Running From One's Father: Allmon Shaughnessy

In the Sport of Kings, one of the main questions is “How far from your father can you run?” While Allmon Shaughnessy’s father is not present throughout much of his life, the novel continues to show his attempts to rebel against his father’s identities and values. However, as hard as he tries, he is often not able to escape his father’s actions and repeats them. 
            During Allmon’s early life, since having a white parent was looked down upon in his neighborhood, he would lie to his young friends and say his father was black (195). Allmon’s mother, Marie, claims to love Mike, Allmon’s father, but he only causes her heartbreak by continuously leaving and being a poor father, while also not sending Marie and Allmon support money.

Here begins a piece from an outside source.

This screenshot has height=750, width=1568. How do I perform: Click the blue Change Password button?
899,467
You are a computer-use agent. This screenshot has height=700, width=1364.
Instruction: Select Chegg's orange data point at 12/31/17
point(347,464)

Furthermore, the Reverend dislikes Mike and says without sympathy, “You pick up white trash, your hands get dirty” (208). This negatively impacts Allmon and encourages him to not be like his father, even though he loved him at one point.
Allmon continues to be let down, which also leads to this resentment. For example, he says “he waited…for Mike to come…for anybody to save them, but nobody did come, because nobody does” (250). In response to Marie bringing up Mike, Allmon says, “Fuck him” (268), emphasizing Allmon’s outward resentment toward his father and his desire to be different from Mike. To contrast his father not wanting to try to help Marie, he tries to help and save his mother by running and dealing drugs for Aesop. He tells his mother, “We’re gonna get back on our feet. I’m gonna get some cash. Don’t worry about nothing” (272). Additionally, by this point in the novel, Allmon also refers to white people with derogatory terms such as “white dykes” (279) or “white fuck” (281), which is different from his younger years. Mike’s actions caused Allmon to rebel against his father’s identity. 
Allmon also has dreams of a better life, unlike his father, and he tries to make it a reality by making the deal with Henry. Allmon says that “[he] wants what [Henry] has” and that “[he] has the rest of [his] life to make [a name]” (321). He tries to make this a reality by making the deal with Henry to stay away from his daughter with a possibility of receiving ten percent of Hellsmouth’s earnings. However, while he tries to be better than his father, he ends up repeating the same action of his father by leaving his son, which causes much of Allmon’s grief in his life. He made a deal with Henry, and in turn, he was not there for Henrietta and his child.  Allmon realizes, “He had used [Henrietta] like meat and then left her to rot. I am Mike Shaughnessy’s son after all” (507). While Allmon attempts to have success by rebelling against his father’s actions, he repeats one of the most tragic of them all. Not being able to escape his father further leads him to kill himself. 

3 comments:

  1. I agree that Allmon harbors resentment towards his father for abandoning him and his mother. However, his feelings are also mixed. Despite not wanting to admit that Mike is white, Allmon still looks up to his father a great deal as a child; he is always excited to hear his father is visiting, and at one point imitates his actions (197). Even through adolescence a small part of Allmon still hopes that his father will be the solution to his problems, and when his mother dies and he feels more lost than he ever has, the only resolution and hope for the future that he can form in his mind is “I am going to find my father” (286). His feelings about his father are also a reflection of his feelings about white people in general. He understandably holds a lot of anger and bitterness; however, he also often reaches out to try and use white people to achieve success; the initiation of his relationship with Henrietta is an example of this. He wants to be like white people, not through the color of his skin, but through the culture they take for granted: a culture of success and more importantly, of the power to help themselves, while Allmon, a black man, could never save himself or Marie from illness. When he says to Henry, “I want what you got,” it is not only a contrast to his father’s deadbeat lifestyle, as you said, but also because he wants the lifestyle both Henry and his father could far more easily achieve because they were white, and which he feels he can never achieve because “that was always in the script, wasn’t it?...It’s written in black blood on white paper” (530).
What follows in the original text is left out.